Tally the lines in the records that contain the word "daily", with case counting, and give only the number.
'''
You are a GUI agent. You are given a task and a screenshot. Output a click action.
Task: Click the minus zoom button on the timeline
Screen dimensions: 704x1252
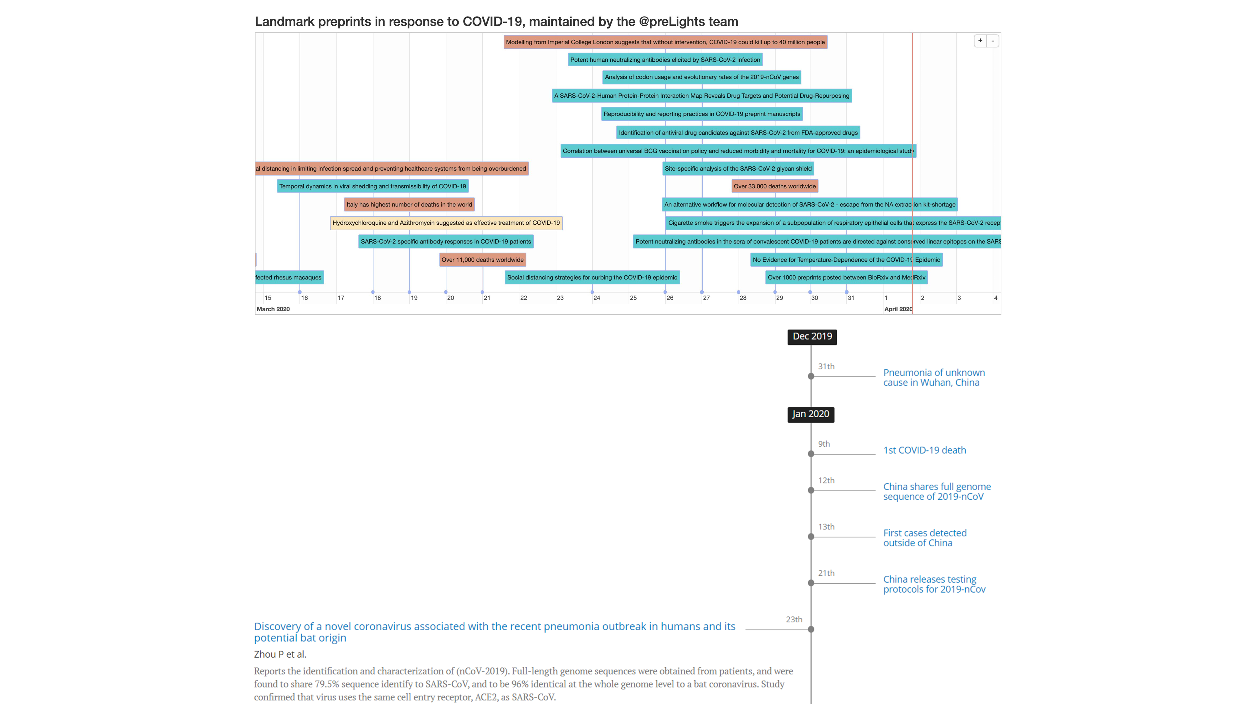tap(993, 41)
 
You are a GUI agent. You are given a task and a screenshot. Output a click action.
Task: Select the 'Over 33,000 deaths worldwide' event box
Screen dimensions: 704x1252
tap(774, 186)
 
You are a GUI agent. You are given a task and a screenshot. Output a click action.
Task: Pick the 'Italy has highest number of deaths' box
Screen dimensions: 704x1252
tap(409, 205)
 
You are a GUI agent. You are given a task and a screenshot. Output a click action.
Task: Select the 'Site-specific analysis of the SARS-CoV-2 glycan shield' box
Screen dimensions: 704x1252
tap(738, 169)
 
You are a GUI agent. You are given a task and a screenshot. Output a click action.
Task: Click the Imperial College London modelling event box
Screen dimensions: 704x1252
tap(665, 42)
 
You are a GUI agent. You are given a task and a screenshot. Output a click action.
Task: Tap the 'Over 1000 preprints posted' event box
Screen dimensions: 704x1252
tap(846, 278)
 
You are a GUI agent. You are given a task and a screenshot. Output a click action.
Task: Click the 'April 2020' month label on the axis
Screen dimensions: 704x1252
tap(898, 309)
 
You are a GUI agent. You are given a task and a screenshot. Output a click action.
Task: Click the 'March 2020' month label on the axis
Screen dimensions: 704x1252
tap(273, 309)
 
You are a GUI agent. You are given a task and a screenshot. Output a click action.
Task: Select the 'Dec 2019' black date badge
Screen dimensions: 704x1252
tap(812, 337)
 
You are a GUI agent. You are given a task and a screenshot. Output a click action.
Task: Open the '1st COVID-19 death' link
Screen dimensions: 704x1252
tap(924, 450)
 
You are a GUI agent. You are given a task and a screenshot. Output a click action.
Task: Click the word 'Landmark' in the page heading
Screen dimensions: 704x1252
tap(284, 22)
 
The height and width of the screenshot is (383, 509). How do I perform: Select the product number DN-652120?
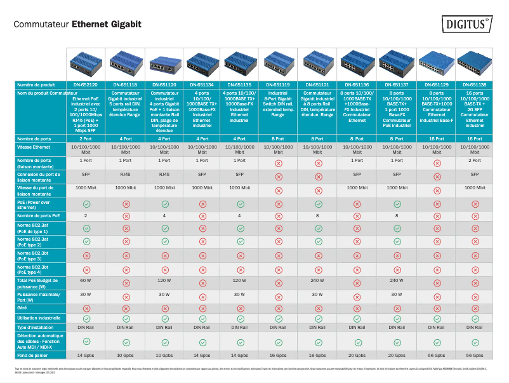(85, 84)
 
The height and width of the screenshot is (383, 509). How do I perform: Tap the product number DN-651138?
(475, 84)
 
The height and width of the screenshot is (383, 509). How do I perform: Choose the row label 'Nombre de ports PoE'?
(39, 216)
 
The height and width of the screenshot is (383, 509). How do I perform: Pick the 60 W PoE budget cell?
(85, 280)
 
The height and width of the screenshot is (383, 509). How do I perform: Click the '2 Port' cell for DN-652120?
(85, 138)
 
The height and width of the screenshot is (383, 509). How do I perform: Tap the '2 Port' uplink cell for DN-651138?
(475, 161)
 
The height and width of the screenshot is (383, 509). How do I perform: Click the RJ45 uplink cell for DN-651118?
(126, 174)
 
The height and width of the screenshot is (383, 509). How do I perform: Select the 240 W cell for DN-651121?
(319, 280)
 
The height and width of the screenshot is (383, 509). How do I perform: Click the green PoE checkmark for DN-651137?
(397, 204)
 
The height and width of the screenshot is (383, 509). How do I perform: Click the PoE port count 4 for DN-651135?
(241, 216)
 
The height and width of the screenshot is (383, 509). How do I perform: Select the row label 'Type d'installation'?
(40, 327)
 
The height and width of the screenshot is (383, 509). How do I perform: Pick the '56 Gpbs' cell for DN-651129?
(436, 355)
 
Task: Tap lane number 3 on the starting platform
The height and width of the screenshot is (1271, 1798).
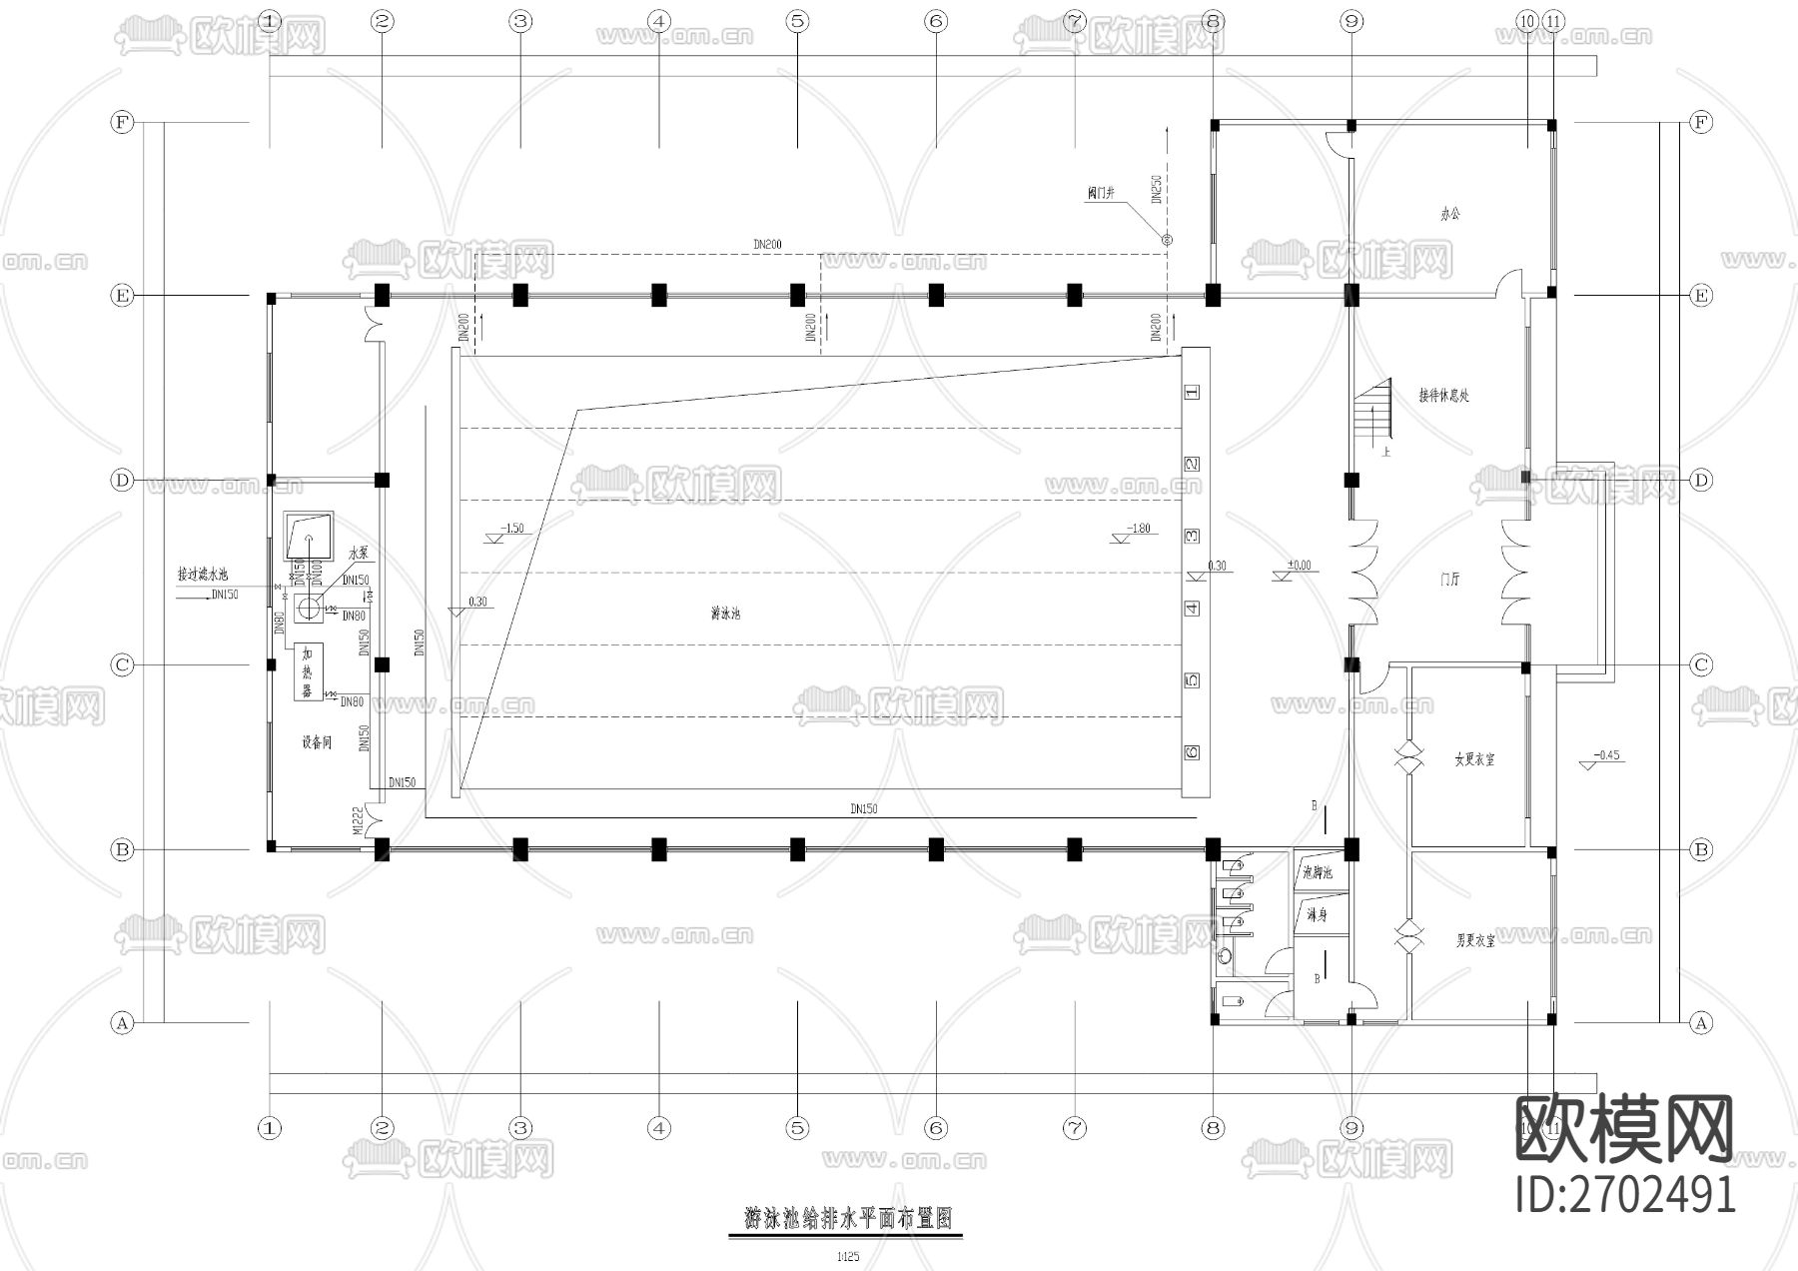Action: point(1192,537)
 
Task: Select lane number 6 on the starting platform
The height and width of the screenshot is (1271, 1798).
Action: point(1192,752)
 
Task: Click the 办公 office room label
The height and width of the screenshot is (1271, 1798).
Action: point(1450,214)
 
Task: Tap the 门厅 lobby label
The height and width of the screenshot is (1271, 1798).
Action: point(1450,579)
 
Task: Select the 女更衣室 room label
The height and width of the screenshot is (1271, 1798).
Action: point(1474,759)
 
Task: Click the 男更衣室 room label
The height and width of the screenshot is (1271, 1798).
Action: point(1474,940)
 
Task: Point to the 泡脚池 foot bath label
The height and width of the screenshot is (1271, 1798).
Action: point(1318,872)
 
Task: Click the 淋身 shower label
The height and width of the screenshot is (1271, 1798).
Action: point(1316,914)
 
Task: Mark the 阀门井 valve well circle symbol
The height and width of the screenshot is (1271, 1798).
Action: point(1166,240)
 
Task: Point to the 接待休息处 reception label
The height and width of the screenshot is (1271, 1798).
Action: point(1444,396)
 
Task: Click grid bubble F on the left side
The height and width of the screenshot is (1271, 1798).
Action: point(121,122)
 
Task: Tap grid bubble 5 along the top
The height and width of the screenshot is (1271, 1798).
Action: point(797,20)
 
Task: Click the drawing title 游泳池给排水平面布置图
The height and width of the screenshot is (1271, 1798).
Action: point(848,1219)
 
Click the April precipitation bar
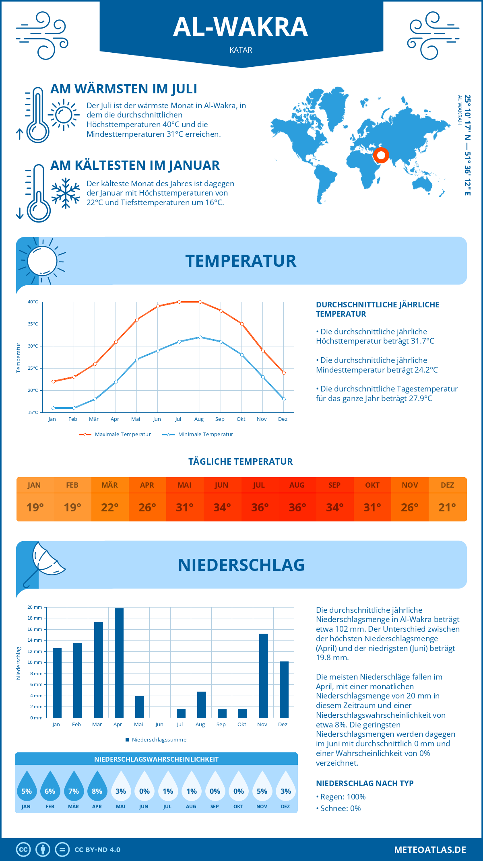119,663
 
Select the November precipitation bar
264,676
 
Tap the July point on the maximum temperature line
179,302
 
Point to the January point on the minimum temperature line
53,408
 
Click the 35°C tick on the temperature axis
33,324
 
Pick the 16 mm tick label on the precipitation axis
35,629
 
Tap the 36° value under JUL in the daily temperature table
260,507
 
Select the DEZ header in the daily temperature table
447,485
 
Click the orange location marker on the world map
381,155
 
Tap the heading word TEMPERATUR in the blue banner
241,261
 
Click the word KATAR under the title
241,50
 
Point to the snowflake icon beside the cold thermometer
66,193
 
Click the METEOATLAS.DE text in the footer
430,850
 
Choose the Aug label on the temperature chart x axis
199,419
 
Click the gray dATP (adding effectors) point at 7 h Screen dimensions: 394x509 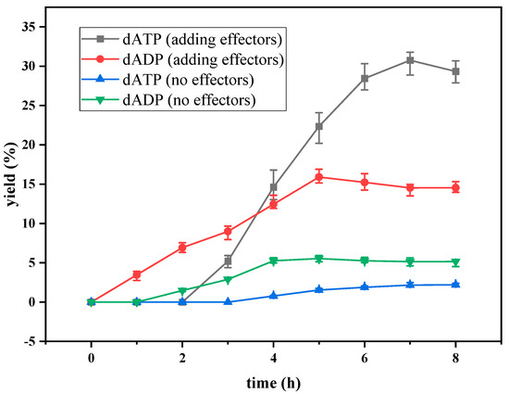(410, 60)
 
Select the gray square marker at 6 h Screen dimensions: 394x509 (365, 78)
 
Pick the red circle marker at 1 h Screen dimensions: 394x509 (137, 274)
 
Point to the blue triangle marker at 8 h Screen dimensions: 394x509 (455, 285)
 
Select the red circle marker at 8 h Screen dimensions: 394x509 (455, 188)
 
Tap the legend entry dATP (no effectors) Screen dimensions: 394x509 (185, 81)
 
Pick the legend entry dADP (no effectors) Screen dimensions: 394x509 (185, 99)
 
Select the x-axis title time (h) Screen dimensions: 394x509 (273, 381)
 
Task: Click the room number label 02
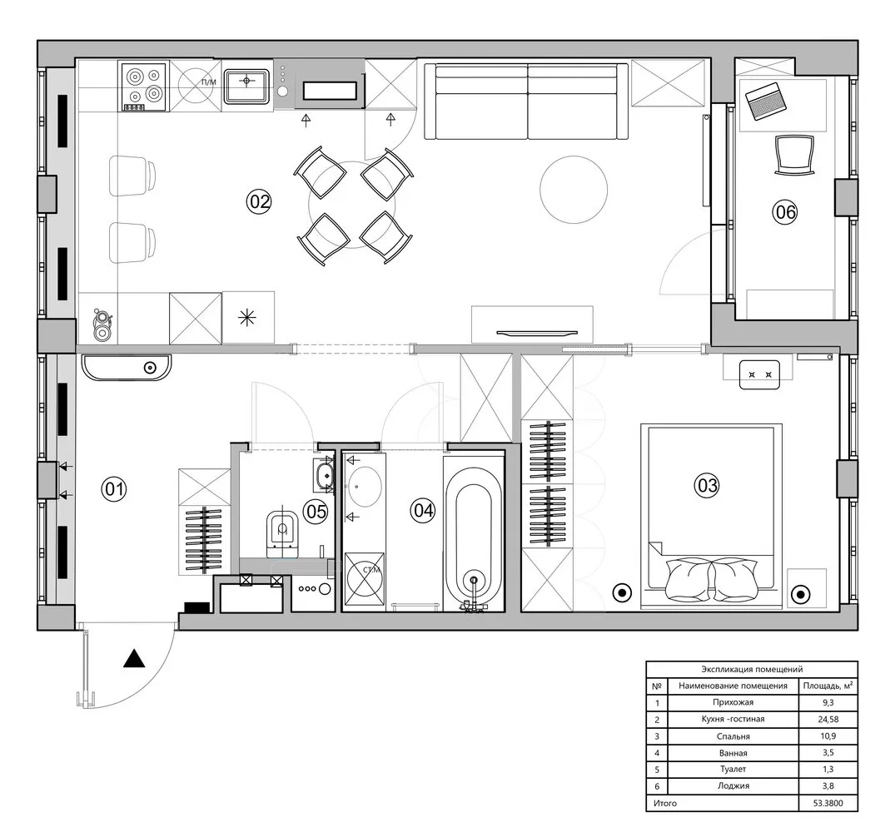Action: [x=260, y=201]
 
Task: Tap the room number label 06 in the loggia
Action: [x=785, y=212]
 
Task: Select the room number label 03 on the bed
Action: [x=707, y=485]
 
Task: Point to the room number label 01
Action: [x=113, y=489]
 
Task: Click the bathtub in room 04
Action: [x=474, y=532]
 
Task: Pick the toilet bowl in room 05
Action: [x=282, y=532]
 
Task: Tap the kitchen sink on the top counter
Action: [x=247, y=82]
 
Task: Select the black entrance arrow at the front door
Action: [x=134, y=660]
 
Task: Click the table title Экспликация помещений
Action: [x=752, y=669]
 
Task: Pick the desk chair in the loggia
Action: [x=793, y=154]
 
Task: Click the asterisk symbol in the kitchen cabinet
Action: [x=247, y=316]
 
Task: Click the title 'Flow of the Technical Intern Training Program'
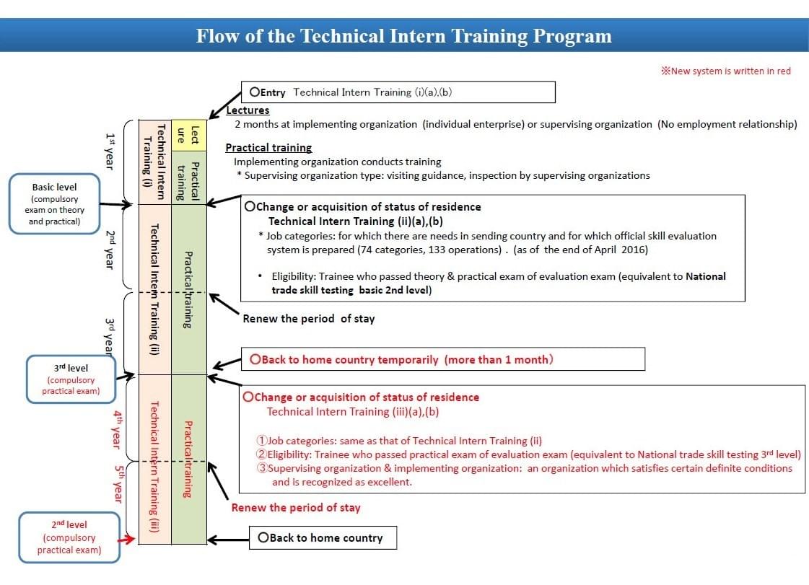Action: tap(403, 36)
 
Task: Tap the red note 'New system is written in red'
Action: tap(726, 71)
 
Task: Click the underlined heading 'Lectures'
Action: tap(248, 110)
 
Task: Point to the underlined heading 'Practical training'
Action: tap(268, 147)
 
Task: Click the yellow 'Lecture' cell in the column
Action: tap(188, 135)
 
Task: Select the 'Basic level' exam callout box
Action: tap(54, 203)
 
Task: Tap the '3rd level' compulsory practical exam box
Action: tap(71, 379)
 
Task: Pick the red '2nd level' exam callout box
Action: tap(69, 537)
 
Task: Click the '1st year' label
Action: tap(110, 151)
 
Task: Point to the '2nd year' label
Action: tap(110, 250)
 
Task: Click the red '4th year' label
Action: tap(116, 428)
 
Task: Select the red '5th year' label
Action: tap(116, 484)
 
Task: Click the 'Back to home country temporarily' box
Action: tap(442, 359)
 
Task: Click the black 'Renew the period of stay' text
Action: tap(308, 318)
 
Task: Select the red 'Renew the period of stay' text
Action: tap(295, 507)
'''
**Exercise answer**
2